Depending on the outcome of the clinical and laboratory tests, it may be necessary for the HIV-positive to start antiretroviral therapy, which is drug treatment. The doctor will follow the patient, who must return regularly to the office within the time determined by the professionals. At SAE, consultations with psychologists, social workers, nutritionists, nurses and pharmacists are also available.
Consultation with the health professional is the right time to clarify any doubts. The patient should know how to take the medicines, what times they fit the routine or how to adjust their daily habits to take the medication regularly. The doctor should talk about the symptoms that can be caused by the medicines and what should be done if any of these side effects arise - most of the symptoms disappear within a few days. This first contact with the doctor is the initial step to successful treatment.
The team involved in the care of HIV-positive people has all the conditions to respond on any matter related to the treatment and prevention of the disease. So always ask about anything you have doubts about!
Start treatment based on these guidelines, it has proven effective in reducing the risk of diseases related to HIV and some other serious illnesses such as heart disease, kidney and liver disease.
In some situations, it may be desirable that one treatment starts earlier. These situations include:
- If you have a disease related to HIV
- If you have hepatitis
- If you need treatment for cancer
- If you're over 50 years, or
- To reduce the risk of transmitting HIV.

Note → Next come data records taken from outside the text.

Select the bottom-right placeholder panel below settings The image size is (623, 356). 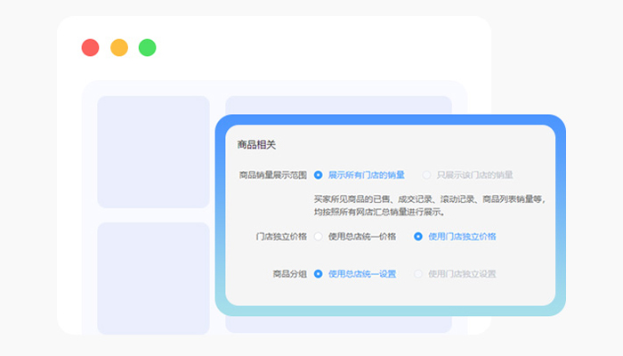pos(338,325)
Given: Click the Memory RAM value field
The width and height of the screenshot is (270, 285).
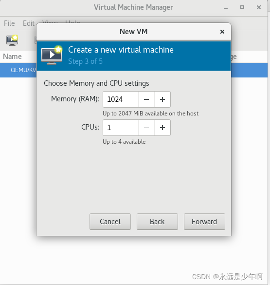Looking at the screenshot, I should click(x=121, y=99).
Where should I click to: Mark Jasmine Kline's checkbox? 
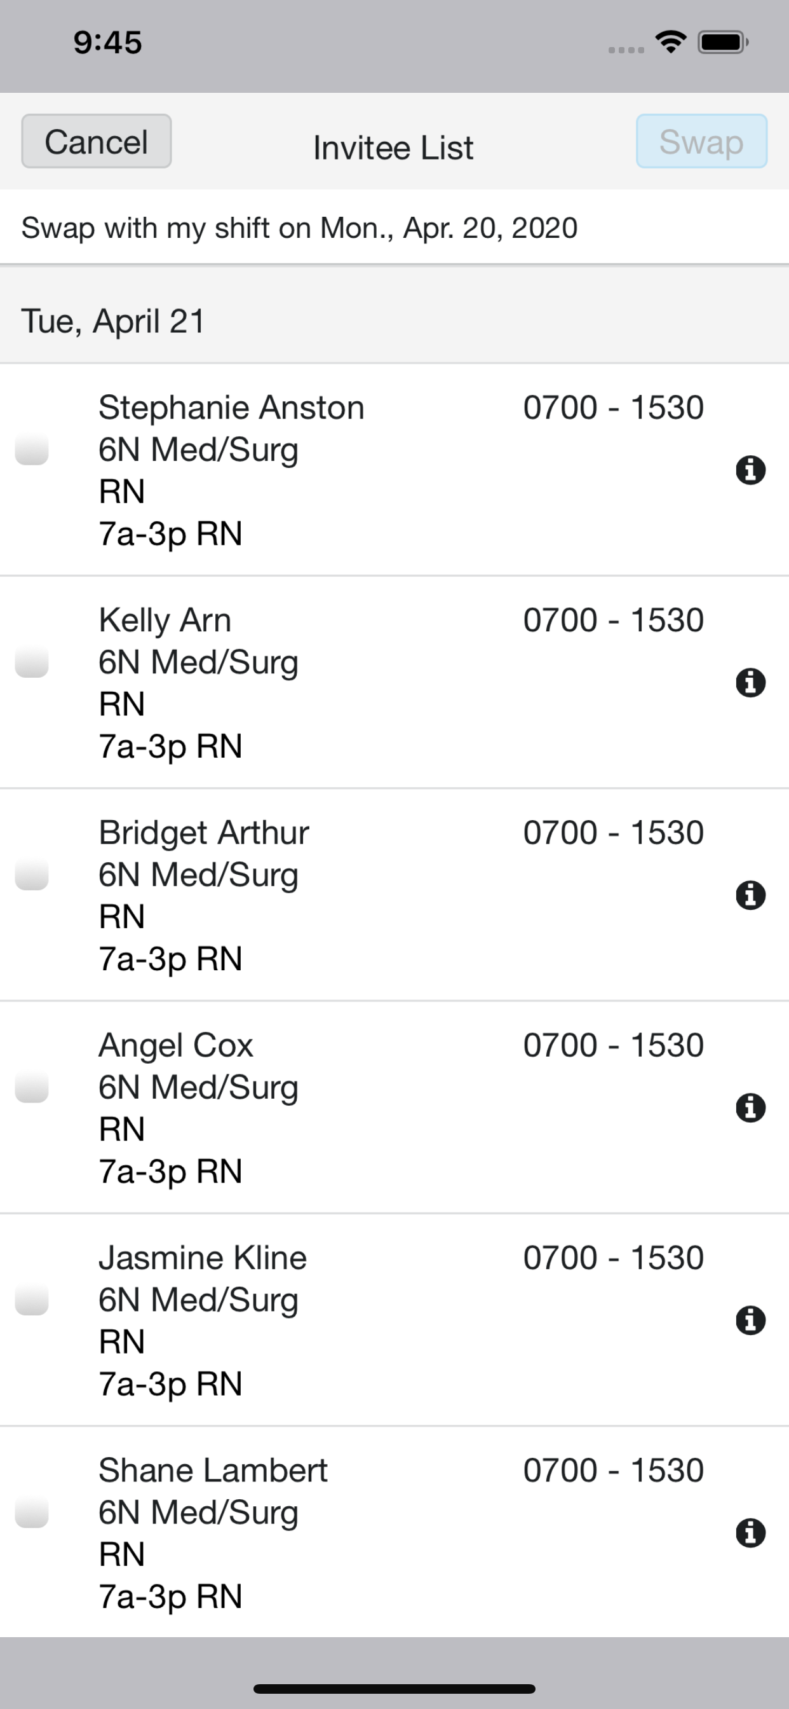coord(32,1299)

Once you've started treatment, it is important to take all doses of antiretroviral drugs correctly.
This means it is very unlikely that the drug will stop working because HIV has become resistant to them just by having delayed, in a few hours, a dose of antiretroviral. You can find more about HIV treatment in this book of the page PN / STD / AIDS / HV.

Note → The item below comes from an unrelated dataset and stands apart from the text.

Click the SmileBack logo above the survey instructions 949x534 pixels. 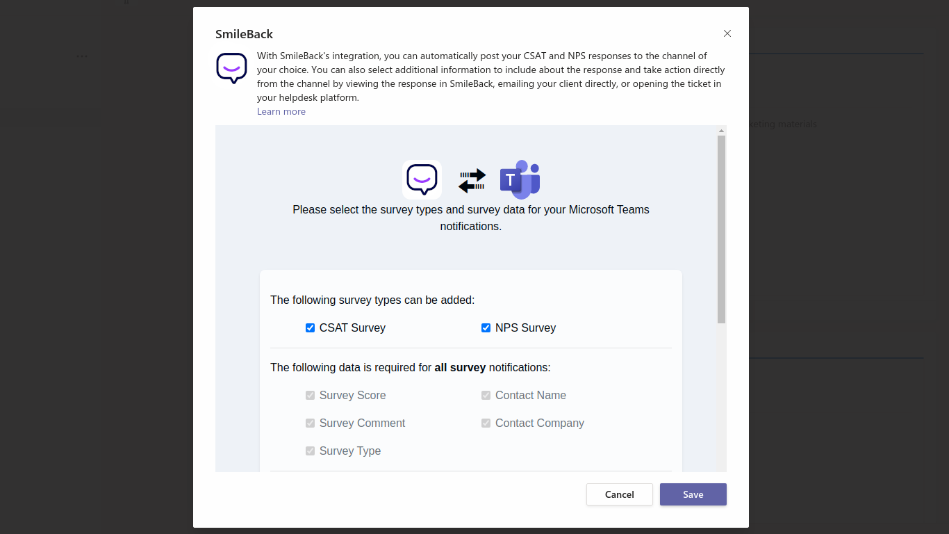pos(422,179)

Like any other medicines, medicines used to treat HIV can have unwanted effects that are sometimes unpleasant or can even harm him.
These are called side effects. Sometimes they are also called side effects, adverse events or adverse reactions.
Importantly, the benefits of HIV treatment far outweigh the risk of side effects.
The anti-HIV drugs used today because far fewer side effects than those used in the past. The spectrum of choice of antiretroviral drugs is much higher now, and change the combination of drugs is something that can usually be done if your antiretroviral drug to cause side effects. You do not have to "grin and bear" as at the beginning of this way of treating HIV infection, with their side effects.
Today, we are in 2015, it is much simpler to treat HIV infection
Note the Seropositive Web Site Editor: I remember for choosing to die without vomiting six times a day, one every dose of AZT, than take "this remedy from hell", as raised my spirit, every time the nurse came with the _maldito AZT_!
Times have changed and, once it has been very difficult to treat themselves against HIV infection, which at the time I found myself HIV positive was a literally non-existent concept because carry HIV meant even have AIDS today is much simpler.
On the other hand, other than this "simplicity" an excuse to think ":
"Wow! Yay! We can have sex without a condom! ".
Na, ni, in no!
There is life with HIV. But it is much better to live without it!